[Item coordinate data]
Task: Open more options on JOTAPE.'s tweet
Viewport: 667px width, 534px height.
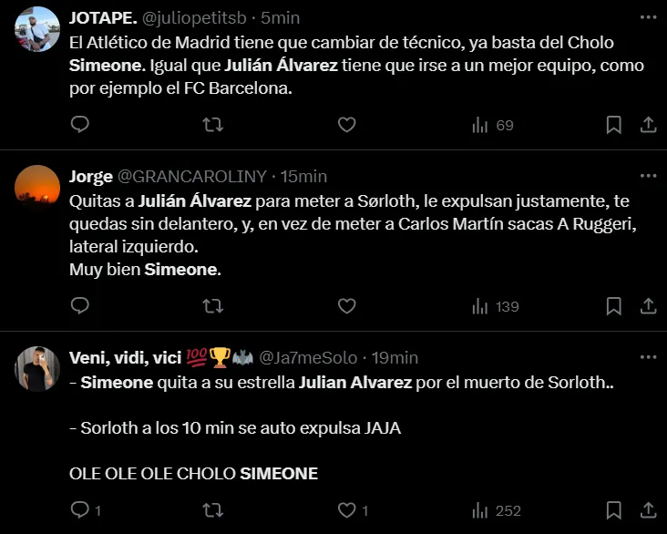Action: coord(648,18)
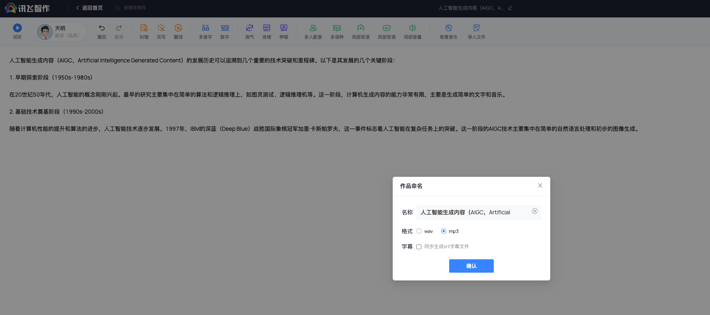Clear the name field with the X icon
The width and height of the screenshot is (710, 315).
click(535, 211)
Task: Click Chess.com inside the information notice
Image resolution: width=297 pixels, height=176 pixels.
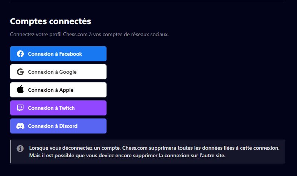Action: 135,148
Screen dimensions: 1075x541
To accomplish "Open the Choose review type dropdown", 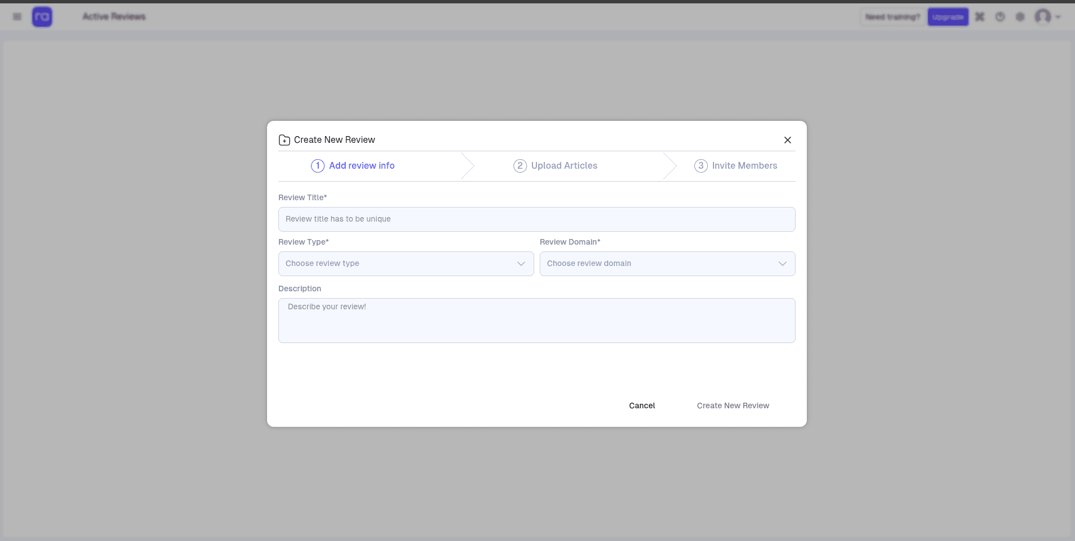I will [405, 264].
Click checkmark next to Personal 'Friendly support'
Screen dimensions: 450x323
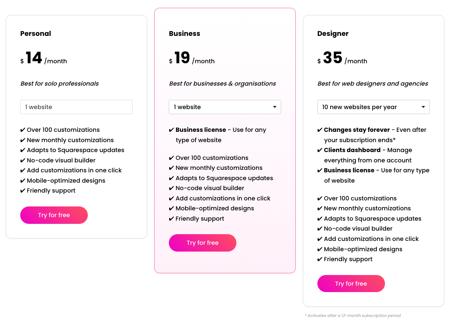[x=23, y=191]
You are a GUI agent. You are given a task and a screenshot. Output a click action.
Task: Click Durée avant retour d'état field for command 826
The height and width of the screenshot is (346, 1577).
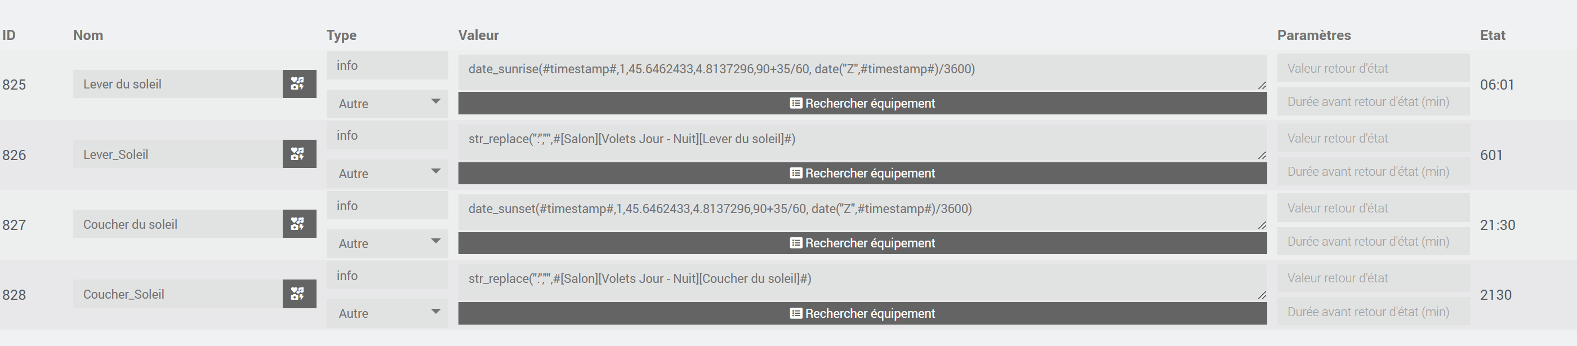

▶ _DIRECTIONS FOR THIS TASK_:
Arrange the lines of the material above, from the line containing "You are a GUI" through the end of the material, as a JSON list of strings with one string per line and no blank lines. Omit the pictures.

▶ _EXPECTED ANSWER_:
[
  "You are a GUI agent. You are given a task and a screenshot. Output a click action.",
  "Task: Click Durée avant retour d'état field for command 826",
  "The height and width of the screenshot is (346, 1577)."
]